Multiple challenges have kept global fast food brands wedded to major Russian cities, including patchy transport links, as well as the sheer cost of shipping often perishable ingredients across a vast country that spans 11 time zones.
Western fast food chains have also had to adapt menus to suit Russian palates better. One of Domino’s bestselling pizzas is the “Russian” with 13 toppings including potato, beef, pork, bacon, mushrooms, pepperoni and cheese to help ward off the cold.
But Domino’s Pizza’s Russian franchisee, DP Eurasia, believes the time is now right to expand beyond Moscow.
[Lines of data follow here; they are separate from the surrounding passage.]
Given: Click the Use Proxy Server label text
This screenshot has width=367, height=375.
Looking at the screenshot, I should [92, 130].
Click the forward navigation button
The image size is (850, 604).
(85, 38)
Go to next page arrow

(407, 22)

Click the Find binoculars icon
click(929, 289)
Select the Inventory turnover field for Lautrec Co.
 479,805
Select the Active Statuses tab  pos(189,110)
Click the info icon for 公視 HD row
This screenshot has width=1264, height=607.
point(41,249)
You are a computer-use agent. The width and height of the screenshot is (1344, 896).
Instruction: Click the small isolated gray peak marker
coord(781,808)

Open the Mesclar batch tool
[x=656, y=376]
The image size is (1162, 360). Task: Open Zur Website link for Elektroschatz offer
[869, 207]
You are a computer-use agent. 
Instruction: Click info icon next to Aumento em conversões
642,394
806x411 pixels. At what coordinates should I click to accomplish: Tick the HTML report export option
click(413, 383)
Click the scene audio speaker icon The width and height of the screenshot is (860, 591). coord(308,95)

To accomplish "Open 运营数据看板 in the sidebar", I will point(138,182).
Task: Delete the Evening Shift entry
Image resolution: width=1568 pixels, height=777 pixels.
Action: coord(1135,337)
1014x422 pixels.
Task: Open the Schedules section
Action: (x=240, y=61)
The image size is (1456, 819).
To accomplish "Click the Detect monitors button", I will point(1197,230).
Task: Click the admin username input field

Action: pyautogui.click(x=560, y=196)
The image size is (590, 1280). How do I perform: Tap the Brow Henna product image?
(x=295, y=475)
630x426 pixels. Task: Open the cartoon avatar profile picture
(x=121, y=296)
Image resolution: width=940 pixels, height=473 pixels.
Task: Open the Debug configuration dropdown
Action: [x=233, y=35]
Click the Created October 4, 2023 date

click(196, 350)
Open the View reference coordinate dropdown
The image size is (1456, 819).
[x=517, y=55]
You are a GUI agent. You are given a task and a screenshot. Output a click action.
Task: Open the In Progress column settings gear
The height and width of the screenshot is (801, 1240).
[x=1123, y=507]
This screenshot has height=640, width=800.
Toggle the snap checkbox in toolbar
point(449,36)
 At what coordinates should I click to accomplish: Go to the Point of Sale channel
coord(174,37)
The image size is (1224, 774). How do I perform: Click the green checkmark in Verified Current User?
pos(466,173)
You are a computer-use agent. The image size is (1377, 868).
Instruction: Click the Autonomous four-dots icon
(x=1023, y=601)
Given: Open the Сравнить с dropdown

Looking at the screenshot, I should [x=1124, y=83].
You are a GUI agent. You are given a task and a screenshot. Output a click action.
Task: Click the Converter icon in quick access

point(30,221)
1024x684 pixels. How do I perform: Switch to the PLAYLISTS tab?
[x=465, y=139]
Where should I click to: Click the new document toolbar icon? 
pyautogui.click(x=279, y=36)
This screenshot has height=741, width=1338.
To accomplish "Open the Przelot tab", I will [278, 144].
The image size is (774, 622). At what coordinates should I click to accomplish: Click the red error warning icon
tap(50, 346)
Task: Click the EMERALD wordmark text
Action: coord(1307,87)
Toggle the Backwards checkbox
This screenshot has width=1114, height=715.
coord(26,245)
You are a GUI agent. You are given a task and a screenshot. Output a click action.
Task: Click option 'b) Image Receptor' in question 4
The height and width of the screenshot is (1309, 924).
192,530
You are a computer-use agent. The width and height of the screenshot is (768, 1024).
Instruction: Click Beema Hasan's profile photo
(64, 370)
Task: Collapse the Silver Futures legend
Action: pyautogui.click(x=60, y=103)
“The company has done its own research and realized that there’s almost no quality pizza in the regions,” said DP Eurasia’s head of Russian development Elena Ivanova.
Like-for-like sales in Russia have risen 30.1 percent this year up to May 21, whereas the comparable figure for Turkey was 6.3 percent growth.
Domino’s was Russia’s third-largest pizza chain last year, yet its share of the fragmented national market stood at less than 2 percent, according to Euromonitor International.
Guvenc Donmez, DP Eurasia’s Russian head, said he saw room for 1,500 Domino’s outlets in the longer term.
Domino’s closest rival is not standing idle. The Russian franchise of Papa John’s International Inc., the fourth biggest player in the country in 2016, sees room for 60-80 store openings each year over the next five years.
“We still see potential in Moscow,” Christopher Wynne, the chief executive of Papa John’s franchisee, told Reuters. “We are also embarking on an aggressive expansion to small towns.”